In Russia, there are no safe means of biological protection against smallpox, suitable for use in conditions of the practical absence of population immunity. The release of metisazon and other chemotherapeutic anti-small drugs has been discontinued. The possible resumption of skin smallpox vaccination in modern conditions is associated with a high risk of developing a large number of post-vaccination complications [11, 12].

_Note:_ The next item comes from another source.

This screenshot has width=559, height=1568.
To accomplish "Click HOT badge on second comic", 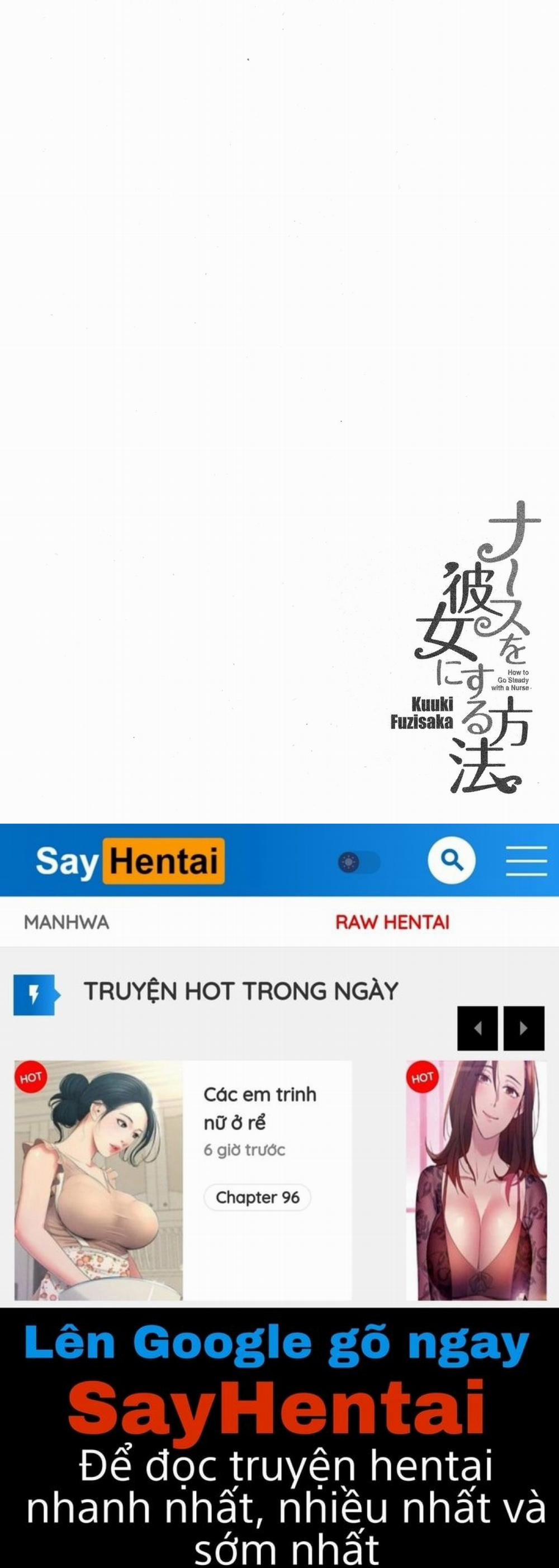I will click(x=422, y=1078).
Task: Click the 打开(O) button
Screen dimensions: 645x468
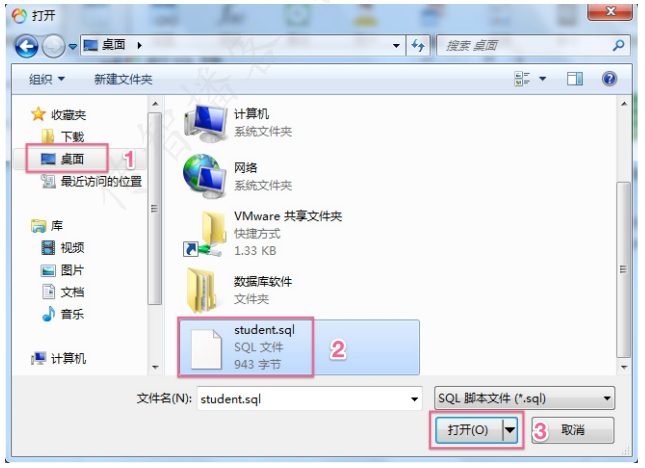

Previously, it was shown that specific donor immunoglobulin can be used to treat post-vaccination complications [13, 14].

At present, the serial production of anti-smallpox homologous immunoglobulin in the Russian Federation is problematic due to the practical absence of human donors with a high titer of anti-smallpox virus-neutralizing antibodies in their blood. Therefore, it is reasonable to obtain a heterologous anti-small immunoglobulin from the blood serum of horses, safe against HIV, viral hepatitis and prion infections.

A known method of obtaining, immunoglobulin anti-small from the blood serum of horses liquid, including the preparation of an antigen from the vaccine virus of strains B-51 and L-IVP, obtaining immune blood, obtaining immune serum using a 30% solution of calcium chloride, isolation and concentration of immunoglobulins by precipitation with ethyl alcohol in the cold according to Kohn, sterilizing filtration. This method is the only analogue (prototype) of the present invention.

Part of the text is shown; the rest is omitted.